▽

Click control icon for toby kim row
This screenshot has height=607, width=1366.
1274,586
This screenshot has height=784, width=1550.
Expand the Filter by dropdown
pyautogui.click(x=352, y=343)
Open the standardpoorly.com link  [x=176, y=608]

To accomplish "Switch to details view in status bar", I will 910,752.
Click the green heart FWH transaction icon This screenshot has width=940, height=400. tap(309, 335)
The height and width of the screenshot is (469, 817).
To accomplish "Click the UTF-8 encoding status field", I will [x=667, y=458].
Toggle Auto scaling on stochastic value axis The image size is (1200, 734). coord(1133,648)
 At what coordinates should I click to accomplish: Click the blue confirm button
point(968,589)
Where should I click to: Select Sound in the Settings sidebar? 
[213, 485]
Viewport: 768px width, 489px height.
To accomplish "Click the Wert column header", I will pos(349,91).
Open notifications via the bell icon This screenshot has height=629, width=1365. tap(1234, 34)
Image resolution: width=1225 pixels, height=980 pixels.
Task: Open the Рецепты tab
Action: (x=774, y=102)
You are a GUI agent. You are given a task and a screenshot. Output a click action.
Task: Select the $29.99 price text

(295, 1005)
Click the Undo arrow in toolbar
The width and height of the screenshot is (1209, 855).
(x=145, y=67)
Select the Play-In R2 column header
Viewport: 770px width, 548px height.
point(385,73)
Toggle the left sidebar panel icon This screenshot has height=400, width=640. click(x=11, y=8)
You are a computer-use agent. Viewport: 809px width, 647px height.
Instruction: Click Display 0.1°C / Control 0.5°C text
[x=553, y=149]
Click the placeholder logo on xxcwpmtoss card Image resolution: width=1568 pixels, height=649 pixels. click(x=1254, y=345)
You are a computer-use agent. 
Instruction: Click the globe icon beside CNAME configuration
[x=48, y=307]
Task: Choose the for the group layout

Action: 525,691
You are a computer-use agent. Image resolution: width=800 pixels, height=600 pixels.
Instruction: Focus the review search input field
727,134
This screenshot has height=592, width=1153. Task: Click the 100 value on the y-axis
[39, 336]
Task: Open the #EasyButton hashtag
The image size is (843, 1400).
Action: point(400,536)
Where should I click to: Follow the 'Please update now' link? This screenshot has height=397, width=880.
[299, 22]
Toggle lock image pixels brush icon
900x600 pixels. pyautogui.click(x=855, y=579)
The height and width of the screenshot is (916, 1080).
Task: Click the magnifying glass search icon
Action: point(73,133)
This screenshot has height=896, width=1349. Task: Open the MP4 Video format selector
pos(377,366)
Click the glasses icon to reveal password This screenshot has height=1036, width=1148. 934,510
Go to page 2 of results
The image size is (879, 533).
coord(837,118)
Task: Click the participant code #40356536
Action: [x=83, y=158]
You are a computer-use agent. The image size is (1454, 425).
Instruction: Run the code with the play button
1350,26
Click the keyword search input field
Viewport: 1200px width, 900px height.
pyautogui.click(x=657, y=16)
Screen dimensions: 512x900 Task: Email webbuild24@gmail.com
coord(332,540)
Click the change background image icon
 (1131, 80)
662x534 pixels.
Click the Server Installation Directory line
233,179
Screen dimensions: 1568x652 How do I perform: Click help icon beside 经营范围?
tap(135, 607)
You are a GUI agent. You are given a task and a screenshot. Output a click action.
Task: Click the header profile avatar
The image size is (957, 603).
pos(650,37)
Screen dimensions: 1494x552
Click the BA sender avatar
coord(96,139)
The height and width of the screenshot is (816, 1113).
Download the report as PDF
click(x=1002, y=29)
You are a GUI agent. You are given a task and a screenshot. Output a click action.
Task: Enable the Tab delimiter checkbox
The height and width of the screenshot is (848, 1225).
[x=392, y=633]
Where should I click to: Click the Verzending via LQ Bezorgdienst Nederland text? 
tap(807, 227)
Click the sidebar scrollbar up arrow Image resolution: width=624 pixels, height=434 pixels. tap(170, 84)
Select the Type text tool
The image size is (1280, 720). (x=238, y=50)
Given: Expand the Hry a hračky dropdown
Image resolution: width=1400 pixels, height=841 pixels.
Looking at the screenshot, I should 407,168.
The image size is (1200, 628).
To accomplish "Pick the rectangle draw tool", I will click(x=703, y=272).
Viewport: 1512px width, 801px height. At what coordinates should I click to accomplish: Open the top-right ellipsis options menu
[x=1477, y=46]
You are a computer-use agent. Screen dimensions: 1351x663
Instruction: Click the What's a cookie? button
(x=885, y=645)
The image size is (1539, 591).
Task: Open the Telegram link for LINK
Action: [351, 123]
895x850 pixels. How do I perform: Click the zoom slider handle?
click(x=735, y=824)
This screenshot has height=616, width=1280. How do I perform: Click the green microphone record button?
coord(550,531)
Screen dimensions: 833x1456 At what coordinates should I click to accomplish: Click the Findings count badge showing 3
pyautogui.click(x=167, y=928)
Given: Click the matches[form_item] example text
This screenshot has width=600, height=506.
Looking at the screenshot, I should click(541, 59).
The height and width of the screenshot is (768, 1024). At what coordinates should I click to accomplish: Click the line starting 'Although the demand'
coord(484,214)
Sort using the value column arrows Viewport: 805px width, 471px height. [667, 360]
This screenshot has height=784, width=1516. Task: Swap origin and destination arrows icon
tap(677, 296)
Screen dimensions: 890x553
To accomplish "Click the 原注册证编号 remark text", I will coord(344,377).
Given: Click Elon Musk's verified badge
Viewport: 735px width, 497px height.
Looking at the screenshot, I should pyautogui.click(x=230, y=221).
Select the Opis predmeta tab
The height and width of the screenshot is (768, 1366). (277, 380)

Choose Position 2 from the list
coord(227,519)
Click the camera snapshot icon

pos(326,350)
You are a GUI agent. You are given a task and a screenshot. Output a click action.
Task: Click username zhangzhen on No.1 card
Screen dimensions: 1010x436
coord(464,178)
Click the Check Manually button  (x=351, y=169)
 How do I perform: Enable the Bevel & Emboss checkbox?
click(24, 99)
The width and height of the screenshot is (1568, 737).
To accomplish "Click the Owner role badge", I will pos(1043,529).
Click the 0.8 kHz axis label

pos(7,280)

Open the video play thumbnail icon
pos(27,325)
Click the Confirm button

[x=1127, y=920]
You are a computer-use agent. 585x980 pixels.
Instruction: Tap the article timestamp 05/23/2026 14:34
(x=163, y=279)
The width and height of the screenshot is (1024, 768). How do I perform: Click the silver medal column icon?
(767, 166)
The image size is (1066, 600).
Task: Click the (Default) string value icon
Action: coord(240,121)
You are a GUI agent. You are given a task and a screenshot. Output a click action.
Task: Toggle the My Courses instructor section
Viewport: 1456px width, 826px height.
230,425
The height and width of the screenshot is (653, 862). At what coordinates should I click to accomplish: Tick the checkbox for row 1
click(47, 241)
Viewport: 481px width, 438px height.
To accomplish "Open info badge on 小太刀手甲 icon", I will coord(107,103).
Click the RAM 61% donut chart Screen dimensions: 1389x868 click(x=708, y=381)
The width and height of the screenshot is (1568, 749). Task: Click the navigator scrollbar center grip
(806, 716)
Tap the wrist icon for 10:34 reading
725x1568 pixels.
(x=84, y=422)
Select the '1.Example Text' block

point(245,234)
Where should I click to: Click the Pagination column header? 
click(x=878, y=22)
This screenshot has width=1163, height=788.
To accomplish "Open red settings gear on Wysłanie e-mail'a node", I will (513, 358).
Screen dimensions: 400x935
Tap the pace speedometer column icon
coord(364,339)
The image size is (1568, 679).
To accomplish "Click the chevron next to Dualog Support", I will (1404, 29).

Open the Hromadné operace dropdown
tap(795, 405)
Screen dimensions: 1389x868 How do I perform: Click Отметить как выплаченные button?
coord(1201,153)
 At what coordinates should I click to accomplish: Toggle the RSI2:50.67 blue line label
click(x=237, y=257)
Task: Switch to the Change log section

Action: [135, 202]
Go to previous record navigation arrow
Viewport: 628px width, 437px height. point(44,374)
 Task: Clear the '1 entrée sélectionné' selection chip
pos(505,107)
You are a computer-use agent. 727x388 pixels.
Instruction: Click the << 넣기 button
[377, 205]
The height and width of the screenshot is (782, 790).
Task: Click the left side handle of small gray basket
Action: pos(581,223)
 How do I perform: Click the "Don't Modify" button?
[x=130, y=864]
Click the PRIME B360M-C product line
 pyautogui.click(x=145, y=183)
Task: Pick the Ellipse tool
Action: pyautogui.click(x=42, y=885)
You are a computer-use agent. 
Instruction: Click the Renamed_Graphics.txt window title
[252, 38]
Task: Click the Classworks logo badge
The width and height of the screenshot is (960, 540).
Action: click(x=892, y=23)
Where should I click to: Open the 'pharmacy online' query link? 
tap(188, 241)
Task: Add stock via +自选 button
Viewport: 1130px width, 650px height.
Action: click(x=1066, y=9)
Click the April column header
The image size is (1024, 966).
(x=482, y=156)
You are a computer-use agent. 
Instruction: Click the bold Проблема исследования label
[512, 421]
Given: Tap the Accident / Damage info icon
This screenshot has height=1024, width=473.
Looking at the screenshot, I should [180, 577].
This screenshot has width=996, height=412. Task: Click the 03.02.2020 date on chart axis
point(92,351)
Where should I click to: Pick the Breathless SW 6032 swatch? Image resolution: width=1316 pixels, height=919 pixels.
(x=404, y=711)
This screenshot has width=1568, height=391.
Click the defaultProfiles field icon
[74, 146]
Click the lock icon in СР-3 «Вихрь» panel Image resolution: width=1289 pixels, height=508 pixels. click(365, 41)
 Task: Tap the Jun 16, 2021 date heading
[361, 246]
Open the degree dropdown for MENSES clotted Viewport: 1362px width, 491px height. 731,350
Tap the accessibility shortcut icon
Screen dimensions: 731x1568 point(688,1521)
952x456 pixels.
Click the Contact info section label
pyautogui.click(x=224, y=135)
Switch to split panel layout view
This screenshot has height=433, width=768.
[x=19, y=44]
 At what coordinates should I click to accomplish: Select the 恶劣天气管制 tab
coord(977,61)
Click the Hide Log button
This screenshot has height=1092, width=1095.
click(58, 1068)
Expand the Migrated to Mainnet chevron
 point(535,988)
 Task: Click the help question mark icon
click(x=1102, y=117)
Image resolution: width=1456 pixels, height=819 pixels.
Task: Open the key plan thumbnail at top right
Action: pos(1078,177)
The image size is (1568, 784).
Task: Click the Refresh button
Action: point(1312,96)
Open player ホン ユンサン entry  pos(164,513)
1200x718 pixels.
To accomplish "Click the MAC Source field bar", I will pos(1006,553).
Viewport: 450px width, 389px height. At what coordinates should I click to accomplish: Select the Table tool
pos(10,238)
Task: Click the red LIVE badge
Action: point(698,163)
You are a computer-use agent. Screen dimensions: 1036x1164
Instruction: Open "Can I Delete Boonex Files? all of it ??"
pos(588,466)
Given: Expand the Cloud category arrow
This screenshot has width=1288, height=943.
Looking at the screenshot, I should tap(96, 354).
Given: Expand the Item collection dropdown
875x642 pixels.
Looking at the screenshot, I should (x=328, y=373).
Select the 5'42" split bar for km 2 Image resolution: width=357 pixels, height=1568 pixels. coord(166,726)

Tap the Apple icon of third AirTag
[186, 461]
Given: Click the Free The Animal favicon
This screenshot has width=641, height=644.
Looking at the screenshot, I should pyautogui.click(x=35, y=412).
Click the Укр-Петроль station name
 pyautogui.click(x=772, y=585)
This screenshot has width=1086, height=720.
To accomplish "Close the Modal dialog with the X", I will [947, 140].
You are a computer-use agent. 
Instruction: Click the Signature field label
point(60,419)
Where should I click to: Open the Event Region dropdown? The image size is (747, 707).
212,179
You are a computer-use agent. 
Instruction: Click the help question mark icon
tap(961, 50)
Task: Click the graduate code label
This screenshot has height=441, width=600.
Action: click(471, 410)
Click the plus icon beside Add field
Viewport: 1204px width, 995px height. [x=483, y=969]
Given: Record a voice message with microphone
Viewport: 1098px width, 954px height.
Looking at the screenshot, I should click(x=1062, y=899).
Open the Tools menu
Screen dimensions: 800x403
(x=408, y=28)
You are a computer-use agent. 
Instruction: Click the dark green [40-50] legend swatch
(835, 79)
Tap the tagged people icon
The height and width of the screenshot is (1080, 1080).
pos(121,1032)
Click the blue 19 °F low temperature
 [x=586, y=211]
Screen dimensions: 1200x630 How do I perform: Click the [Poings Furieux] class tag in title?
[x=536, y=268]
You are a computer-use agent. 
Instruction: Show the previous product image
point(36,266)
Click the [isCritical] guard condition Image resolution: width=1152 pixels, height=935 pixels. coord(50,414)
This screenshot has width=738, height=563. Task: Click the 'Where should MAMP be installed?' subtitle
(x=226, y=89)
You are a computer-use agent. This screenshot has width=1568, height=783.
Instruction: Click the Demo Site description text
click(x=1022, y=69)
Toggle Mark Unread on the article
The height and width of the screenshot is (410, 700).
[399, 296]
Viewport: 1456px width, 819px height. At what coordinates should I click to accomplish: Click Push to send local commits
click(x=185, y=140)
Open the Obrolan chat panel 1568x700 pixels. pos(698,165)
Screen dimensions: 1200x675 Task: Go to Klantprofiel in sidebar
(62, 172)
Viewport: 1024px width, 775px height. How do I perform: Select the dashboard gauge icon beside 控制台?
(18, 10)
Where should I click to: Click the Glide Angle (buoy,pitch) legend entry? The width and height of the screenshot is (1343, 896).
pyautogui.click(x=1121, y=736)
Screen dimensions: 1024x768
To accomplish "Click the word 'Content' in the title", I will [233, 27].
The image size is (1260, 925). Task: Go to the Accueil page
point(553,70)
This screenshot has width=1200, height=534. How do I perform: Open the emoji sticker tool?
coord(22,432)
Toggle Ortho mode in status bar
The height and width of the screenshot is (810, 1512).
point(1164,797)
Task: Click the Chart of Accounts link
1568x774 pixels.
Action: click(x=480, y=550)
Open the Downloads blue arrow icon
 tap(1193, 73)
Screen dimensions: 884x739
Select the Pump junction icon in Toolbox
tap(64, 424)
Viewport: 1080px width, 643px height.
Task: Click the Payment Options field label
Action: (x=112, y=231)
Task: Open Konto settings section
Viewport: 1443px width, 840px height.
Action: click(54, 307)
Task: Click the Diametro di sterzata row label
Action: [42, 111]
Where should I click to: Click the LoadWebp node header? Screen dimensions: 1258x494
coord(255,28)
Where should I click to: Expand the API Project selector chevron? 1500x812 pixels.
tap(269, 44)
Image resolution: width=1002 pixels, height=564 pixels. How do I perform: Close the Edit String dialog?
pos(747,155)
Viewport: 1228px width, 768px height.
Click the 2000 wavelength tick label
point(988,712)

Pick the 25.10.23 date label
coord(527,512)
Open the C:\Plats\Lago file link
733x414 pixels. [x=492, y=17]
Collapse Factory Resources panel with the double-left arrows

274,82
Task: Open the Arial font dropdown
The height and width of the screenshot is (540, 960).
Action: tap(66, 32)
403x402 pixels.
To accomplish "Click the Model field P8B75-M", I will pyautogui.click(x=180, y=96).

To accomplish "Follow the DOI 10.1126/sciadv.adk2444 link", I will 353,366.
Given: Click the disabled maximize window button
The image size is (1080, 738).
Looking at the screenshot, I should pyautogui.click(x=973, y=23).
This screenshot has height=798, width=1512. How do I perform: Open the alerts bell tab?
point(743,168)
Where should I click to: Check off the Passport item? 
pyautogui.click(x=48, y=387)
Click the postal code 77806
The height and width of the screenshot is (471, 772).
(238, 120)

△

Report each line above containing the string "logo".

Click the placeholder logo on xxcwpmtoss card Image resolution: width=1568 pixels, height=649 pixels. click(x=1254, y=345)
Task: Click the Classworks logo badge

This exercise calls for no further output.